The data is to be retyped in full, exactly.

Given records
- - - - -
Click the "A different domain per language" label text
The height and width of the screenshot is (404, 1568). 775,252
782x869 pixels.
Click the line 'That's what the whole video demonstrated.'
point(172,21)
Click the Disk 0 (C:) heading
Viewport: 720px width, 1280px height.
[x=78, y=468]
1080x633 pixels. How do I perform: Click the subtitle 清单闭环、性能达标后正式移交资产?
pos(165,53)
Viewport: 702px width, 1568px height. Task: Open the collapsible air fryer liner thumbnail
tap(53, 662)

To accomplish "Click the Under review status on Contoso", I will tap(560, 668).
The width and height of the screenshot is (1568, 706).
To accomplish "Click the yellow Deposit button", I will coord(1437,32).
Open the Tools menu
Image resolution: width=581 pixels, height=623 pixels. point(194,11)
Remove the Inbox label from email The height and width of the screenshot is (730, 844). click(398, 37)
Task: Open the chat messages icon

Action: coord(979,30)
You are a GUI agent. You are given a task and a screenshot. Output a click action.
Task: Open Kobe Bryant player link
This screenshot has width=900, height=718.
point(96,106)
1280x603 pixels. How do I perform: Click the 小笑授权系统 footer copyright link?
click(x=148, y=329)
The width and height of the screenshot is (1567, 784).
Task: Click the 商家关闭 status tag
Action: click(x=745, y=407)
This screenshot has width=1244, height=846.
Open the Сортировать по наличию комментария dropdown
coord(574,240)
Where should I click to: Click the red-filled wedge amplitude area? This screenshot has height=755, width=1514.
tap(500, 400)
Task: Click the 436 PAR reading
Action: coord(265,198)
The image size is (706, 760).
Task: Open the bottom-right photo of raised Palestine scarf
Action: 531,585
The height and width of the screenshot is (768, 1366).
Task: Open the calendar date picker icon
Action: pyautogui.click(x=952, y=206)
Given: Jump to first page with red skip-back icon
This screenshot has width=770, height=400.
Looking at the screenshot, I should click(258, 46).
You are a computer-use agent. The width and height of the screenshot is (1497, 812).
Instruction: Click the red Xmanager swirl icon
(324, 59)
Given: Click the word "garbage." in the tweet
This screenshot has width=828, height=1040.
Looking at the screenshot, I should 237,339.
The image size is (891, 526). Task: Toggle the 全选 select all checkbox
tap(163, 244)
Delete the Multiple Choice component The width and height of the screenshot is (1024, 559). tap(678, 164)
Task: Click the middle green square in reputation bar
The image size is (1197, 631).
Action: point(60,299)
- - - - -
Exercise response
Click the "A different domain per language" label text
The height and width of the screenshot is (404, 1568). 775,252
782x869 pixels.
Click the line 'That's what the whole video demonstrated.'
point(172,21)
Click the Disk 0 (C:) heading
Viewport: 720px width, 1280px height.
[x=78, y=468]
1080x633 pixels. How do I perform: Click the subtitle 清单闭环、性能达标后正式移交资产?
pos(165,53)
Viewport: 702px width, 1568px height. Task: Open the collapsible air fryer liner thumbnail
tap(53, 662)

To accomplish "Click the Under review status on Contoso", I will tap(560, 668).
The width and height of the screenshot is (1568, 706).
To accomplish "Click the yellow Deposit button", I will coord(1437,32).
Open the Tools menu
Image resolution: width=581 pixels, height=623 pixels. point(194,11)
Remove the Inbox label from email The height and width of the screenshot is (730, 844). click(398, 37)
Task: Open the chat messages icon

Action: coord(979,30)
You are a GUI agent. You are given a task and a screenshot. Output a click action.
Task: Open Kobe Bryant player link
This screenshot has width=900, height=718.
point(96,106)
1280x603 pixels. How do I perform: Click the 小笑授权系统 footer copyright link?
click(x=148, y=329)
The width and height of the screenshot is (1567, 784).
Task: Click the 商家关闭 status tag
Action: click(x=745, y=407)
This screenshot has width=1244, height=846.
Open the Сортировать по наличию комментария dropdown
coord(574,240)
Where should I click to: Click the red-filled wedge amplitude area? This screenshot has height=755, width=1514.
tap(500, 400)
Task: Click the 436 PAR reading
Action: coord(265,198)
The image size is (706, 760).
Task: Open the bottom-right photo of raised Palestine scarf
Action: 531,585
The height and width of the screenshot is (768, 1366).
Task: Open the calendar date picker icon
Action: pyautogui.click(x=952, y=206)
Given: Jump to first page with red skip-back icon
This screenshot has width=770, height=400.
Looking at the screenshot, I should click(258, 46).
You are a computer-use agent. The width and height of the screenshot is (1497, 812).
Instruction: Click the red Xmanager swirl icon
(324, 59)
Given: Click the word "garbage." in the tweet
This screenshot has width=828, height=1040.
Looking at the screenshot, I should 237,339.
The image size is (891, 526). Task: Toggle the 全选 select all checkbox
tap(163, 244)
Delete the Multiple Choice component The width and height of the screenshot is (1024, 559). tap(678, 164)
Task: Click the middle green square in reputation bar
The image size is (1197, 631).
Action: point(60,299)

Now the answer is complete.